I’m, for the most part, happily married, and we just had a kid a few months ago. So I kind of feel a bit qualified to offer an opinion.
I haven’t had many girlfriends, because I used to have terrible self worth/esteem issues because in Highschool I got rejected by every girl I attempted to ask out. So I thought I was unattractive. Also watching porn made me think my dick was inadequate, and those two things coupled with being poor made me have huge self worth issues, so I thought no girl would want anything to do with me.
I think a lot of young men go through a similar thing nowadays. I used to not even bother interacting with girls/women, even through college. But looking back I feel like that was a waste, because you really you need to put yourself out there.
I ended up finding in retrospect that girls didn’t like me in Highschool because I wore dirty sweatshirts all the time and didn’t care about my appearance. After Highschool, when I started doing more things for myself I noticed girls started to say I was attractive. I still had issues talking with them because I figured they’d hate that I played video games or that I didn’t have a car.
Really I needed to get my act together, but it took my first girlfriend dumping me for a guy with a car/money to see that what I really needed to do was improve my own situation before looking for someone else to add to it. So I bought a car, got my own apartment, and started going to the gym.
Eventually I met my wife and we’ve been together for a while. We’re not rich but we both work hard and support each other so it’s worked out.
So I think it’s two things. You need to better yourself for your own sake; so that you’ll be financially and physically healthy regardless of if you’re single or not. Being secure in those areas will give you an inner confidence that people, and more specifically women, can sense.

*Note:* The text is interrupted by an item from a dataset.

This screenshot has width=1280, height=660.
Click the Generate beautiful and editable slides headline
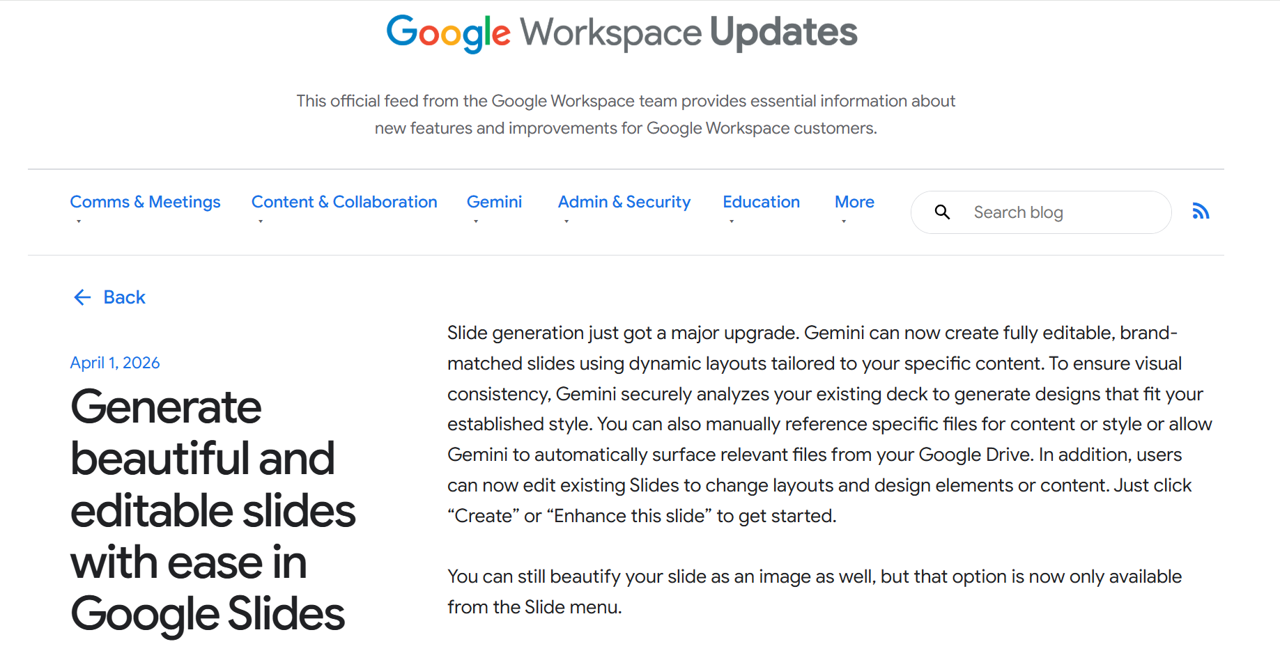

Secondly, getting over the fear of rejection and talking to women is the biggest hurdle. I suggest talking with girls/women that you’re not even interested in. I’ve done it a bunch of times before. Since you’re not interested, you have no expectations for how you’d want it to go, therefore you’ll talk much more naturally and and won’t be nervous. If she ends up being into you then you have the options to pursue or not. Then since you have practice it’s easier to talk to women you’re actually interested in.
In addition, talking to a bunch of different women (while you’re single) is good because if they know you’re already talking to other women, then that could make you more attractive as women usually want a guy that other women already see some sort of worth in.
That being said, once you’re in a committed relationship, I would lower the amount of women you have long conversation/contact with, so as to not make your SO potentially jealous. Though that may depend on person to person. My wife gets jealous haha.
Sorry if that’s a wall of text but I’ve been there man so I hope it helps.